Armed Forces International News - December 2010
US Military Battlefield Hologram Research
Posted by Armed Forces International Technology Analyst on 07/12/2010 - 12:00:00
US military research is taking place into the use of battlefield holograms to gain vital war data, it has been reported.
Rather than deploy holographic effects to confuse enemy forces, this research – which is taking place at various US sites – is exploring the potential of holograms to present battlefield information in 3-D, and the benefits these techniques could yield.
The researchers are effectively progressing technologies that would enhance the ability of US troops to collect-in mission data, plan operations and safely dispose of IEDs (Improvised Explosive Devices), to name but three.
According to a report in the New York Times, the University of Arizona has been carrying out military holographic trials, in which a subject has been filmed, and the recording then watched at a separate location.
The technique is said to deliver a display where the image changes 30 times a minute, and it’s created via use of an array of laser cameras that capture data onto plastic.
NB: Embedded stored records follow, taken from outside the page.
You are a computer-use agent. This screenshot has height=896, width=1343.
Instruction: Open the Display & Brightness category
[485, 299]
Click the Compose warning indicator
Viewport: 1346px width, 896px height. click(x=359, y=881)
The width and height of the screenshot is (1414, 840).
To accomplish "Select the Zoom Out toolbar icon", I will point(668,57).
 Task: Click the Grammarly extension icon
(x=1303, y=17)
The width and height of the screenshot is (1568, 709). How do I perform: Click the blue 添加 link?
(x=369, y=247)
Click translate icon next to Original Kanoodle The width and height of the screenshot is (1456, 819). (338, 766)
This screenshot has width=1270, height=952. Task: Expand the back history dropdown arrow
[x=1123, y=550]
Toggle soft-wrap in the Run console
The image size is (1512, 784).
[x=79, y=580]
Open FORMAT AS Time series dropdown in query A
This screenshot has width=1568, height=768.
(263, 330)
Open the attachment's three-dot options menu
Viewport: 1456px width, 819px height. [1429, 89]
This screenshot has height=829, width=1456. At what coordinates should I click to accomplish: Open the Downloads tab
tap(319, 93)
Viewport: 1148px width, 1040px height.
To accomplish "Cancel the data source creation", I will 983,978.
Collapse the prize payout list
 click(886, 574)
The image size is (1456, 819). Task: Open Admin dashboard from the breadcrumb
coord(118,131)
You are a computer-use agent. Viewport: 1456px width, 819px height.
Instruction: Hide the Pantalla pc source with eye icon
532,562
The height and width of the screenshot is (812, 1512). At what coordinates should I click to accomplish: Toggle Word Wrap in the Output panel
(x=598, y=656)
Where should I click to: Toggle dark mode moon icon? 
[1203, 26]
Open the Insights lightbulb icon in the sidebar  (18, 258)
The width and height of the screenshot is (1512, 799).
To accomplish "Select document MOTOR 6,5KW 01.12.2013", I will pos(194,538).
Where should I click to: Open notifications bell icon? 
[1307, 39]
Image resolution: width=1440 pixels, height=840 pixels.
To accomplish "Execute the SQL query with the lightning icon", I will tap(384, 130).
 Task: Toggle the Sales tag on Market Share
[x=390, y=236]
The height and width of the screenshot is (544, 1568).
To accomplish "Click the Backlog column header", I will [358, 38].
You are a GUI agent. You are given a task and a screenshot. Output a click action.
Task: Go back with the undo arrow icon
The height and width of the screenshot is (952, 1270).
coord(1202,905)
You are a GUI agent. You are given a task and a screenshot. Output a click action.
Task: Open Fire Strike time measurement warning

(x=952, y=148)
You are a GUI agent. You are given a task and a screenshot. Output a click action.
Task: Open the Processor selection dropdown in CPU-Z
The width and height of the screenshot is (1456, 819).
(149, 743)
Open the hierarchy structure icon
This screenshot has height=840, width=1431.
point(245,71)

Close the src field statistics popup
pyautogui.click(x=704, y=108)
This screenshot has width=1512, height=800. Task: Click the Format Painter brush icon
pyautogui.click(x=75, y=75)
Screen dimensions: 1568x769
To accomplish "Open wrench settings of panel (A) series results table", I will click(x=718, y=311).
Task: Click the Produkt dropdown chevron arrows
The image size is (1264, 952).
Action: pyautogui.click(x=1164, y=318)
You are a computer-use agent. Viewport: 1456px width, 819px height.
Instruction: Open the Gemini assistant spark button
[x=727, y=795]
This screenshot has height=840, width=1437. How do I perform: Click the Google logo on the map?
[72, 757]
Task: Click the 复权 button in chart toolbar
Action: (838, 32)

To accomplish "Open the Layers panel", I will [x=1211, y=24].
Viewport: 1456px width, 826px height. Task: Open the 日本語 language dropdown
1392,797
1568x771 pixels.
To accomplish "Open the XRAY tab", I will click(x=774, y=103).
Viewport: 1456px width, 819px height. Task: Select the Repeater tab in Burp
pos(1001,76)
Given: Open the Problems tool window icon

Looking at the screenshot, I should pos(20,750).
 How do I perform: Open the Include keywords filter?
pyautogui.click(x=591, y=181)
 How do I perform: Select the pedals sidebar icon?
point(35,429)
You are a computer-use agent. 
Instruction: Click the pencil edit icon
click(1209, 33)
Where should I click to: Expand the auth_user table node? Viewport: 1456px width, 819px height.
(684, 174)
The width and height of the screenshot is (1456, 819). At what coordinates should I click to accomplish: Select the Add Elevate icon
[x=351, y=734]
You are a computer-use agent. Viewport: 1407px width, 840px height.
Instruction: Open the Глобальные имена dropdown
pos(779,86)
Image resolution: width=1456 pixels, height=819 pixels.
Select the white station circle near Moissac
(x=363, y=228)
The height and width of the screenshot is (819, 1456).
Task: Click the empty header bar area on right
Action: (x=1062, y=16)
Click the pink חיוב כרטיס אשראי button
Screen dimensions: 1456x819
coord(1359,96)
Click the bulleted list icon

A specialised lighting system illuminates this plastic, causing the captured data to be displayed, in 3-D, holographically.
Speaking to the BBC last month, the Arizona researchers acknowledged that the technology was at an early stage, and that a faster data stream rate was needed to better portray reality.
Elsewhere, Columbia University is assessing ways in which holographic data could be transmitted online, enabling chats over the internet in which the other person appears in 3-D.
While this research continues in Columbia, the US military already uses holograms to some extent, the New York Times writes. The US Defense Department is presently drawing on Texas-based Zebra Imaging’s holographic maps which supply it with battlefield imagery, created from data that the US military provides.
Each map – which is illuminated by LEDs - costs up to $3,000 apiece and, according to Zebra itself, the same technology could also be used to assess battle damage, too. For now, holographic weapons remain undeveloped, but as this aspect of US military hologram use expands, Armed Forces International will present further News coverage.